Atasi Pengangguran, Pertumbuhan Ekonomi Indonesia Harus 6 Persen

  • Whatsapp

Kabarsiana.com, JAKARTA – Ketua Dewan Komisioner Lembaga Penjamin Simpanan (LPS) periode 2015-2020 Halim Alamsyah menuturkan Indonesia membutuhkan pertumbuhan ekonomi sebesar 6 persen untuk mengentaskan masalah kemiskinan.
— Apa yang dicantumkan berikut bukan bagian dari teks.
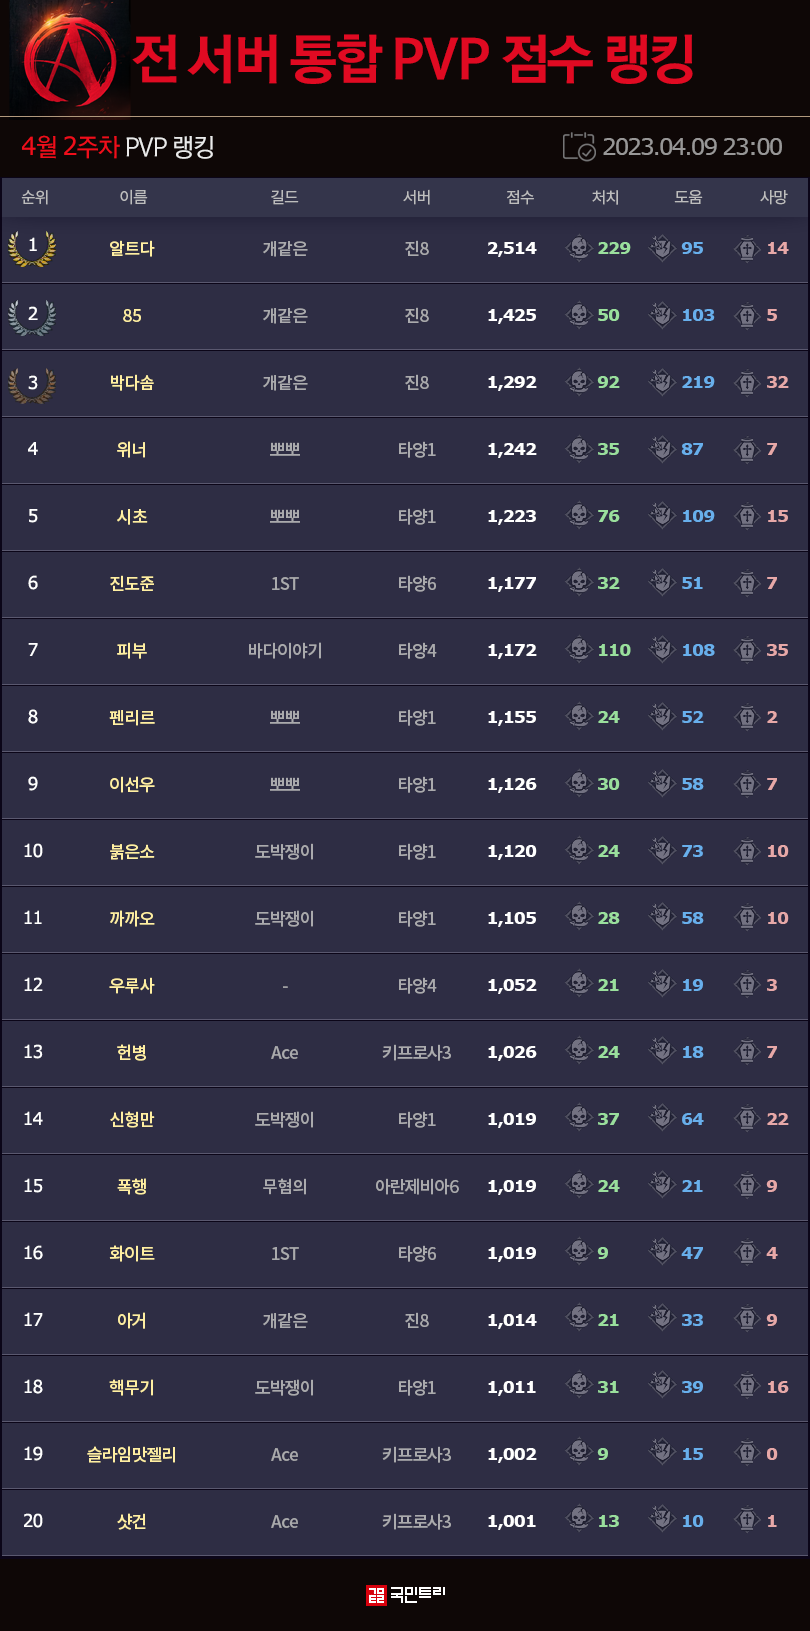Image resolution: width=810 pixels, height=1631 pixels.
Task: Click the 바다이야기 guild name
Action: (285, 650)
Per Agustus 2020 lalu, jumlah pengangguran di Indonesia tembus 9,77 juta karena pandemi Covid-19.

“Indonesia minimal harus tumbuh 6 persen, baru kita bisa mengurangi pengangguran nyata, kalau di bawah 6 persen kita masih akan berhadapan dengan pengangguran,” ujarnya dalam diskusi Ekonomi dan Demokrasi, Sabtu (1/5).

Bacaan Lainnya

Ia menuturkan setiap tahunnya ada tambahan angkatan kerja baru di Indonesia sebesar 3,5 juta hingga 4 juta orang.

Karenanya, dibutuhkan pertumbuhan ekonomi sebesar 5 persen untuk menyerap angkatan kerja baru itu, sedangkan 1 persen untuk menyerap pengangguran eksisting.

Selain mendorong pertumbuhan ekonomi, ia menilai pemerintah juga perlu terus mendorong pemberian bantuan sosial sebagai bantalan bagi perekonomian akibat bertambahnya pengangguran.

“Memang pertumbuhan ekonomi yang tinggi bukan merupakan resep yang akan selesaikan masalah seluruhnya. Namun, pertumbuhan ekonomi kita perlukan untuk bisa menyerap pertambahan tenaga kerja,” ujarnya.

Sejalan dengan itu, ia menyatakan pemerintah harus memperbaiki rasio perpajakan (tax ratio) di Indonesia lantaran masih rendah yakni di rentang 10 persen-11 persen.